А Дельмас? Отринуто прочь декадентское упоение. Блок хочет слышать голос народной страсти. В стихийном женском характере брезжит для него нечто большее – Кармен, «цыганщина», народная стихия, Россия… Вот куда тянет Блока…
Получается опять почти невероятное. Читателю очевидна необузданная впечатлительность, с какой Блок переживает влюбленность. Но сама эта впечатлительность, как оказывается, жадно искала корма творческому импульсу, новому витку творческой эстетики Блока. И если уж самое интимное является у Блока в мировоззренческом свете, то что и говорить о других связях и отношениях поэта.
«Гамаюн» дает почувствовать со всей силой, как оставался Блок целеустремлен и независим в людской, жизненной и творческой чересполосице. Мелкая рябь литературной игры не для него. Не для него кружковые интересы и круговая порука. Живым инстинктом он тянется к здоровому дарованию Горького, хотя его «Летопись» имеет репутацию недружественного журнала. Тем же инстинктом он привечает юную Ахматову, резко отвергая ее сотоварищей по поэтическому цеху. Он запомнит удачу своего мейерхольдовского «Балаганчика», но непримиримо резок к вырождающейся мейерхольдовщине. После «Двенадцати» не подают руки. Он неколебим.
Но при этом вот что писал Блок в мрачную минуту матери: «Мама, ты совершенно напрасно беспокоишься… Ведь путь мой прям, как все русские пути, и если идти от одного кабака до другого зигзагами, то все же идешь все по тому же неизвестному еще, но, как стрела, прямому…»
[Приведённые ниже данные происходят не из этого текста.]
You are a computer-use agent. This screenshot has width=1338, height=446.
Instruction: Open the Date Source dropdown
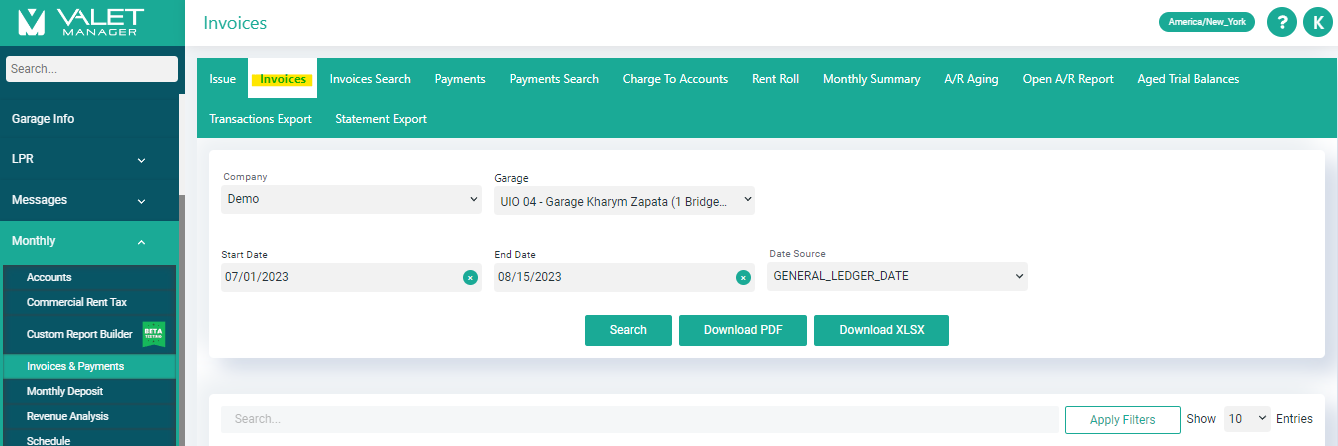pyautogui.click(x=897, y=276)

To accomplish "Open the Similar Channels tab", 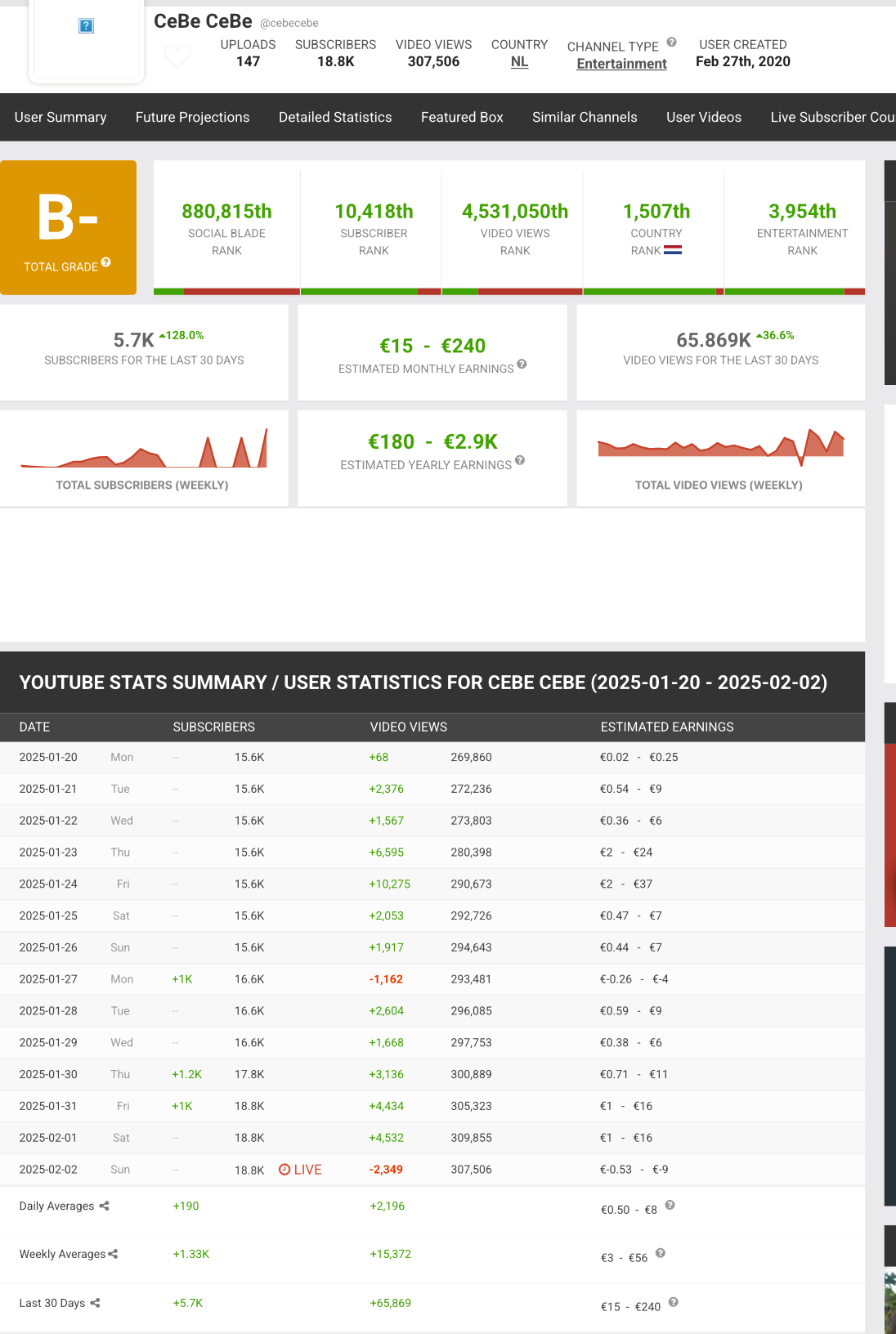I will (x=585, y=117).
О зигзагах здесь не только в буквальном смысле. Прямизна блоковского пути – и это хорошо дает почувствовать Орлов – в чересполосице идейных исканий вынашивалась. Она терялась при взгляде на метр вперед или на год назад. Но «дальней цели путеводительный маяк» ее неизменно и тотчас же обнаруживал.
Блок, естественно, дышал отравленным воздухом своей эпохи и ядами декаданса в петербургских салонах. Надо было увлечься, прежде чем отречься. Блок жил интенсивно, в духовном перенапряжении. Ежеминутно свое слово рождалось в столкновении с чужим. В «Гамаюне» есть прежде всего этот воздух времени. Не просто идейные искания Блока и вокруг него, но то, что мы уже назвали историей в живых лицах.